[[ PROVIDED ENTRIES open ]]
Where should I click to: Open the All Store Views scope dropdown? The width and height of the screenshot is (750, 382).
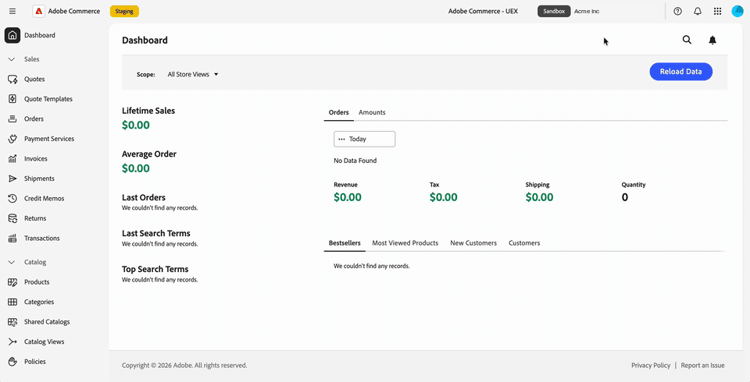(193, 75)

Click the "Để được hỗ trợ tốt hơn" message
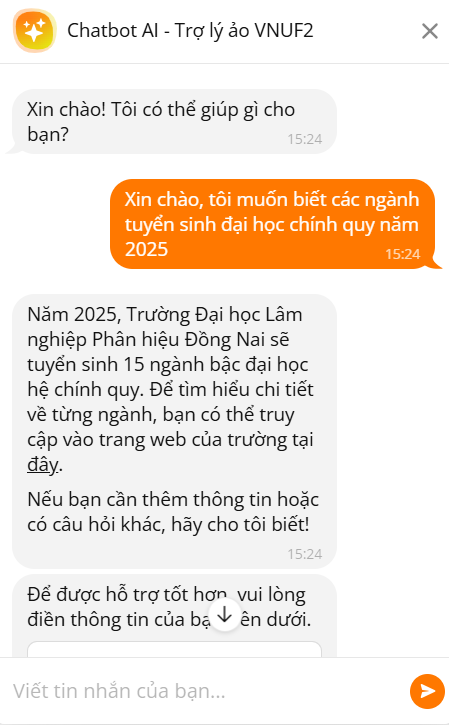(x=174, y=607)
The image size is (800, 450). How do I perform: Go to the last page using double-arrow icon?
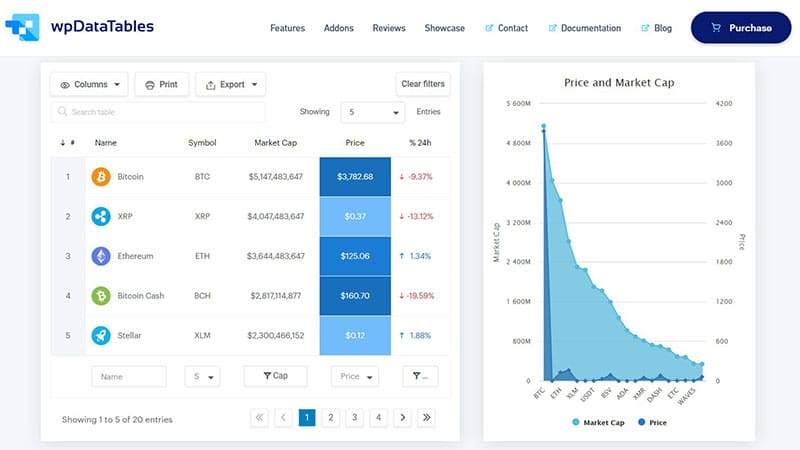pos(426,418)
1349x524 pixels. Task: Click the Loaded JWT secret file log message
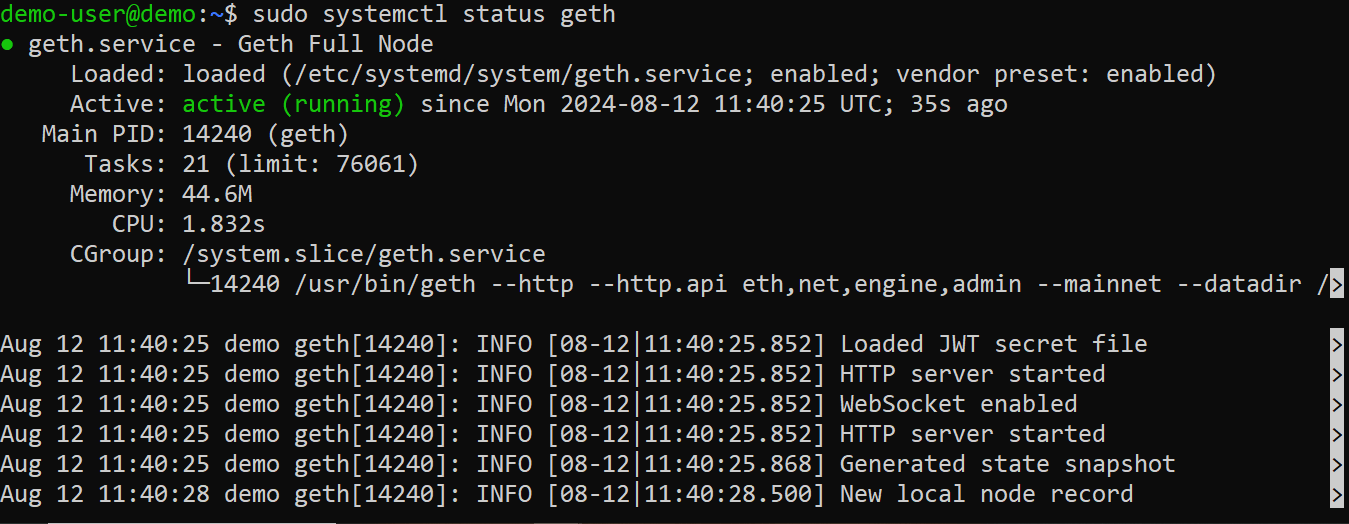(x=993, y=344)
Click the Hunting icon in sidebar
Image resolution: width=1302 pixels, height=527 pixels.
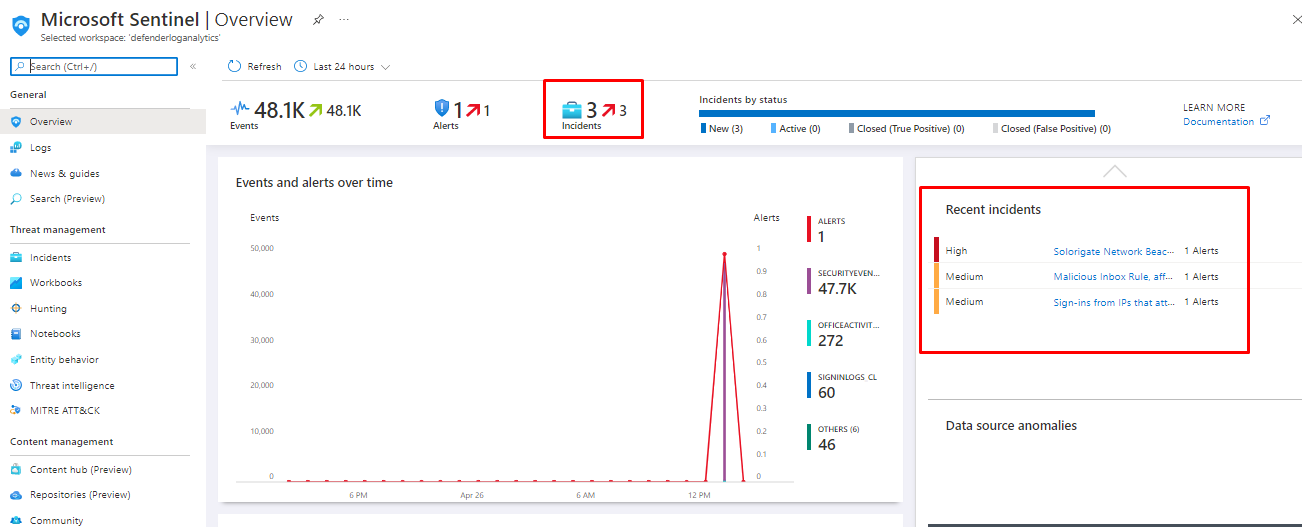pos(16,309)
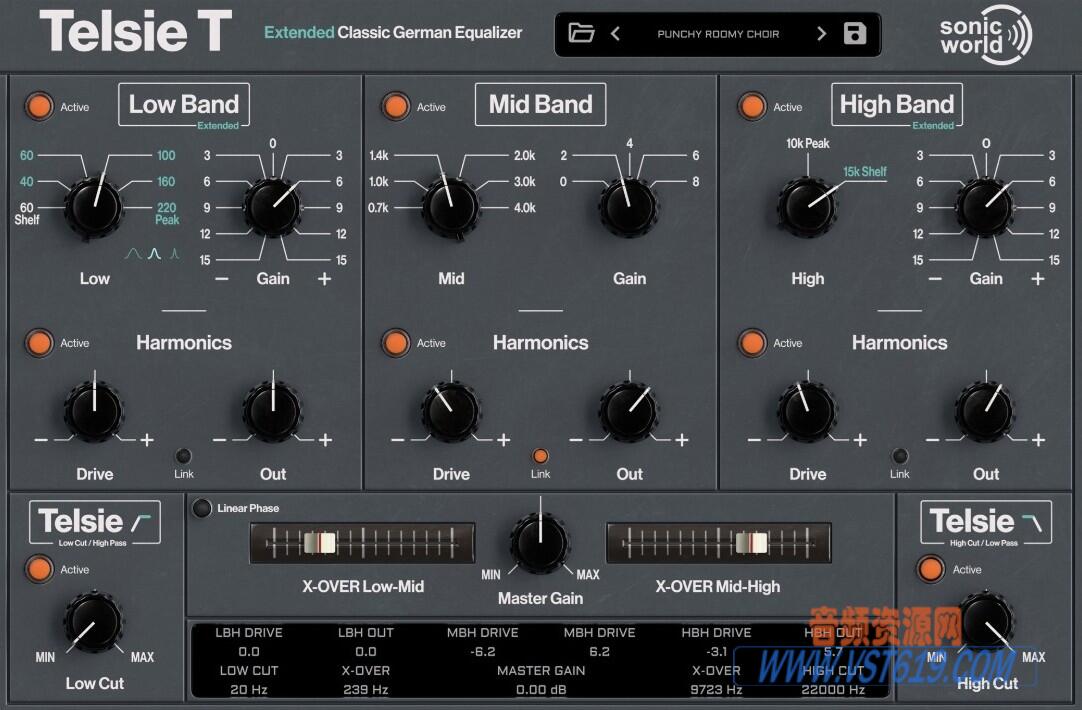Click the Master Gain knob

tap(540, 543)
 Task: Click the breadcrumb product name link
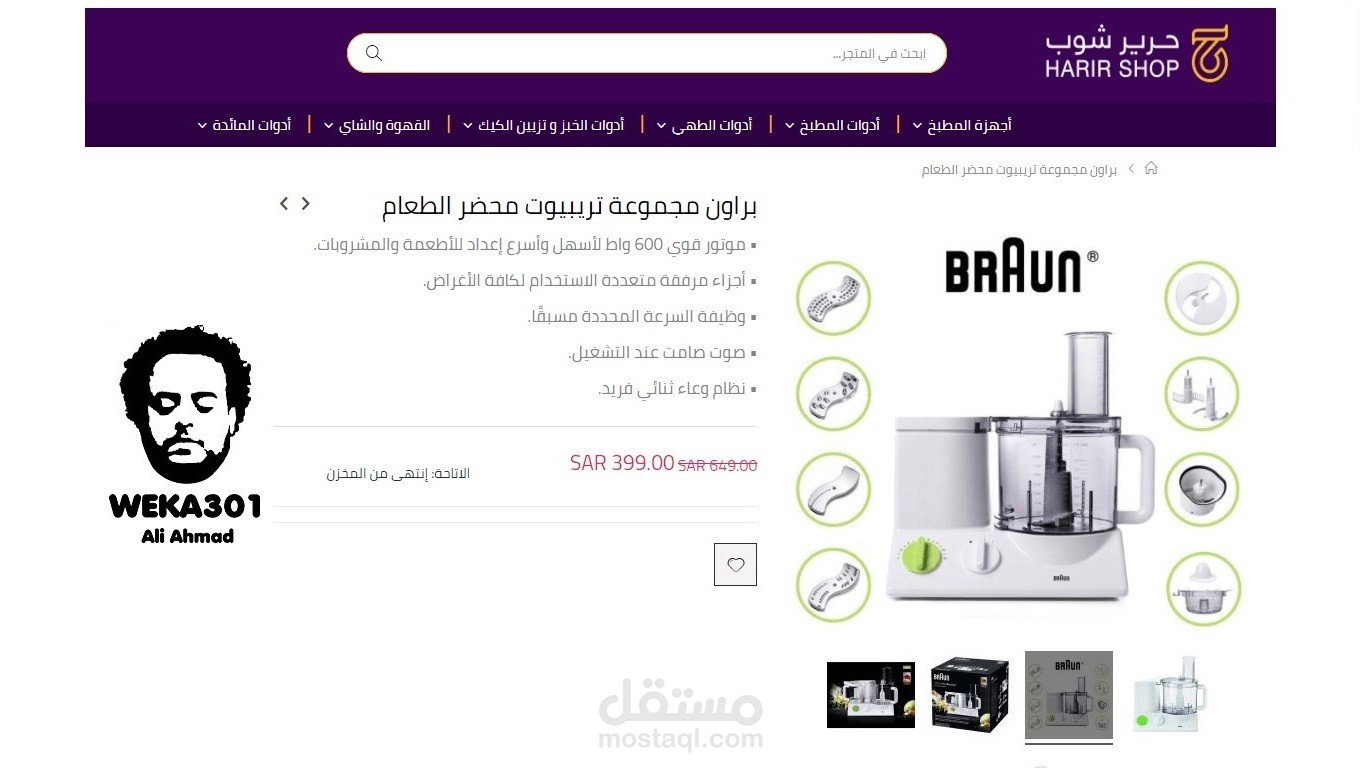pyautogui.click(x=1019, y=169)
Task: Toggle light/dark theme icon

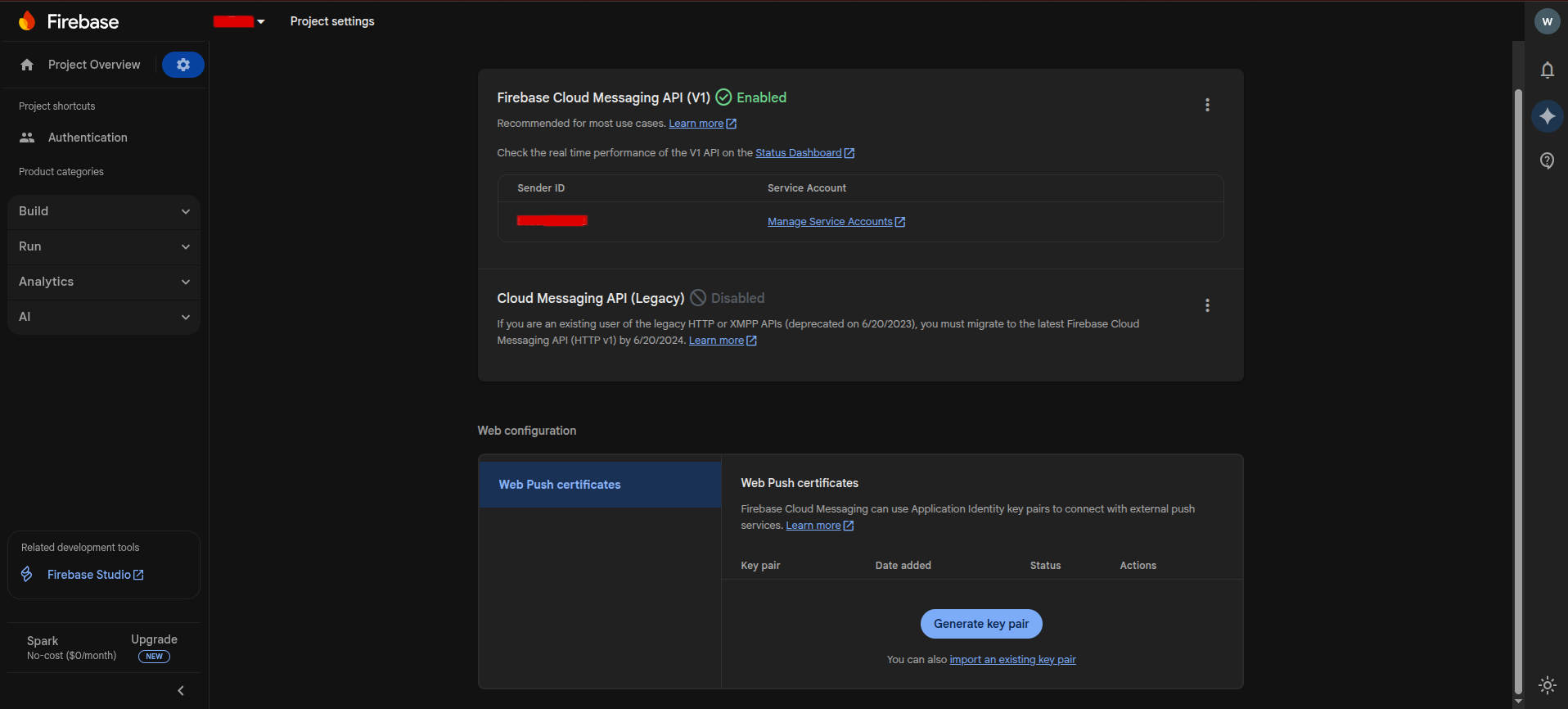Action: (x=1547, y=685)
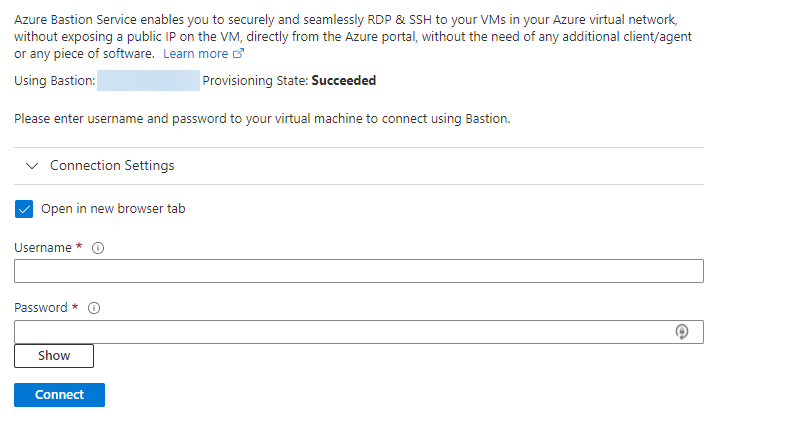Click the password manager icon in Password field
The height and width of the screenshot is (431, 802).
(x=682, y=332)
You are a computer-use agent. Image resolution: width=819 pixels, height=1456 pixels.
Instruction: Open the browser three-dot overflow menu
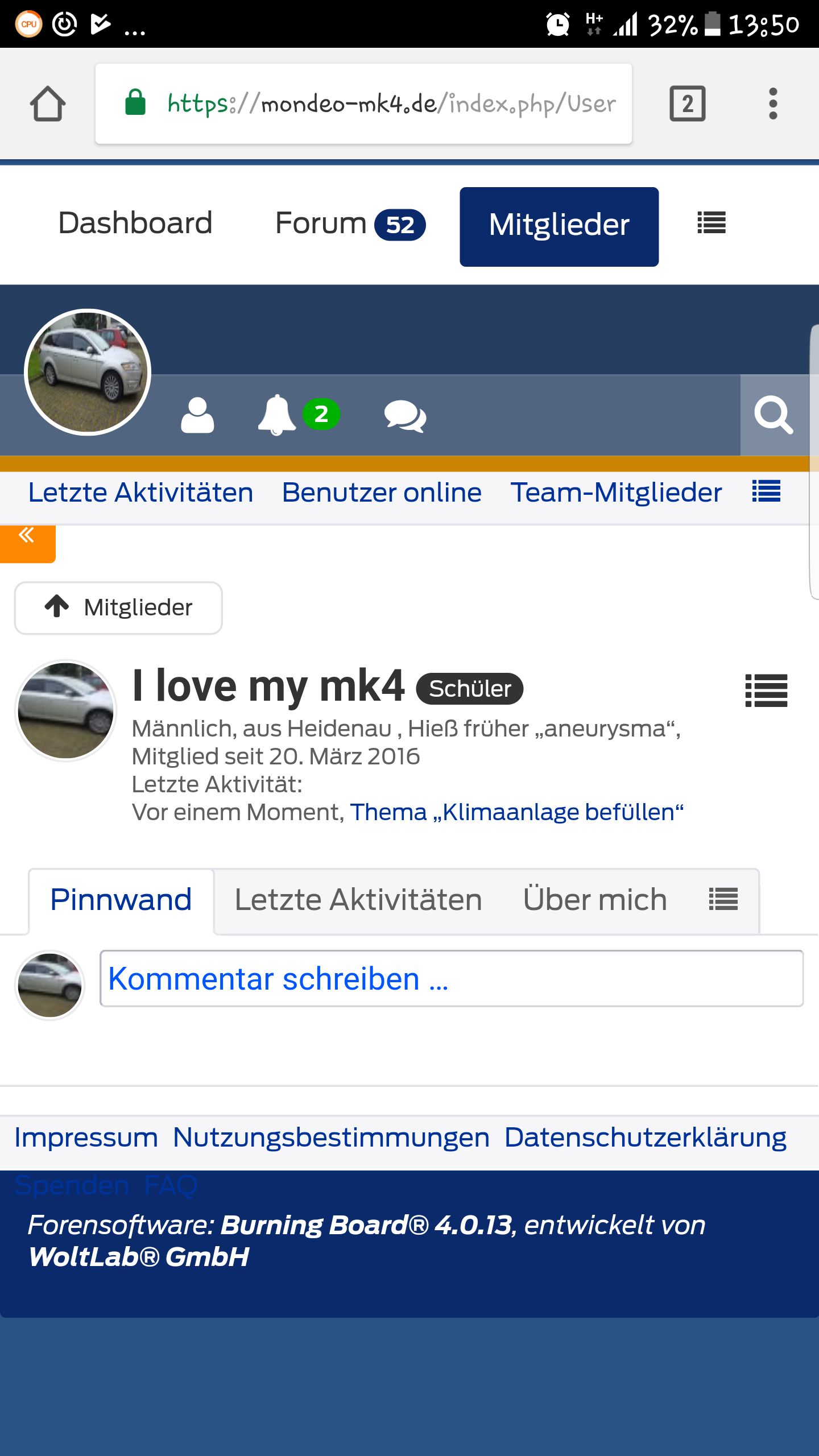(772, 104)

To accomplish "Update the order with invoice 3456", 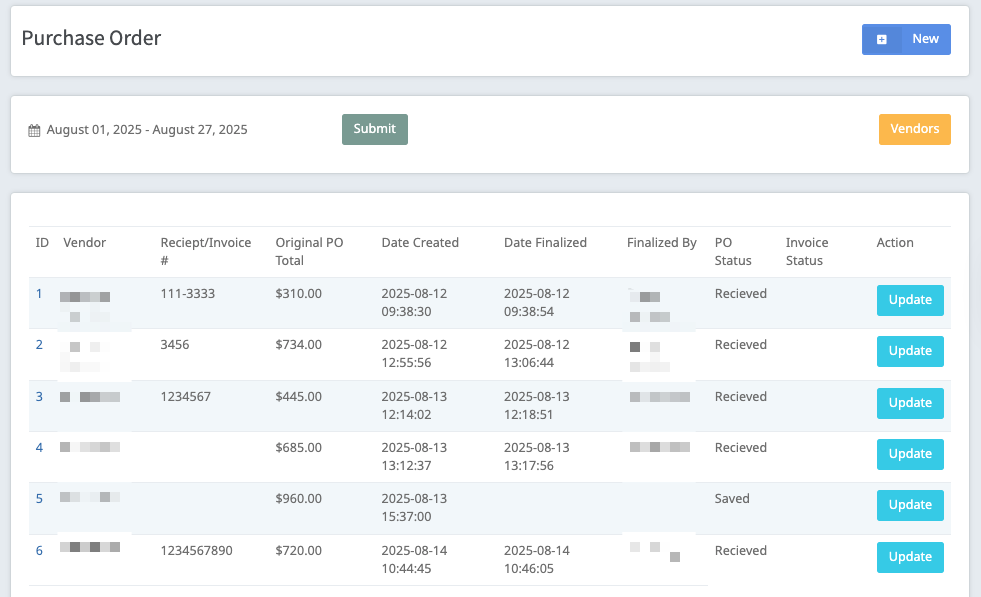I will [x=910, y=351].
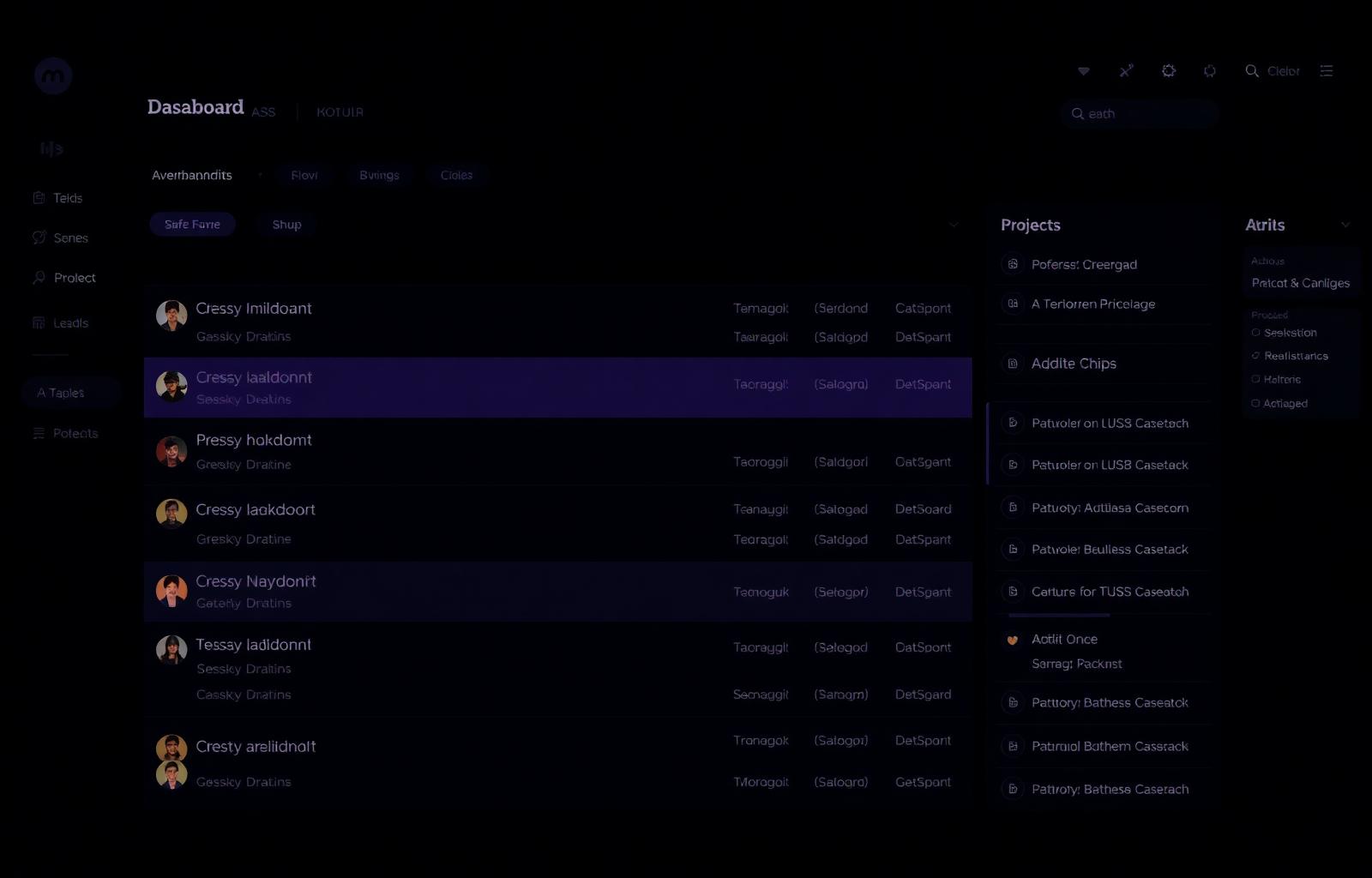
[[ PROVIDED ENTRIES closed ]]
**WORK TO BE COMPLETED:**
Repeat the records above exactly, from the first line through the line containing "Click the Hunting icon in sidebar", and leave out the pictures.

**TASK SOLUTION:**
Where should I click to: Open the All Store Views scope dropdown? The width and height of the screenshot is (750, 382).
(193, 75)

Click the "Để được hỗ trợ tốt hơn" message
(x=174, y=607)
The image size is (800, 450). How do I perform: Go to the last page using double-arrow icon?
pos(426,418)
1349x524 pixels. Task: Click the Loaded JWT secret file log message
(x=993, y=344)
Click the Hunting icon in sidebar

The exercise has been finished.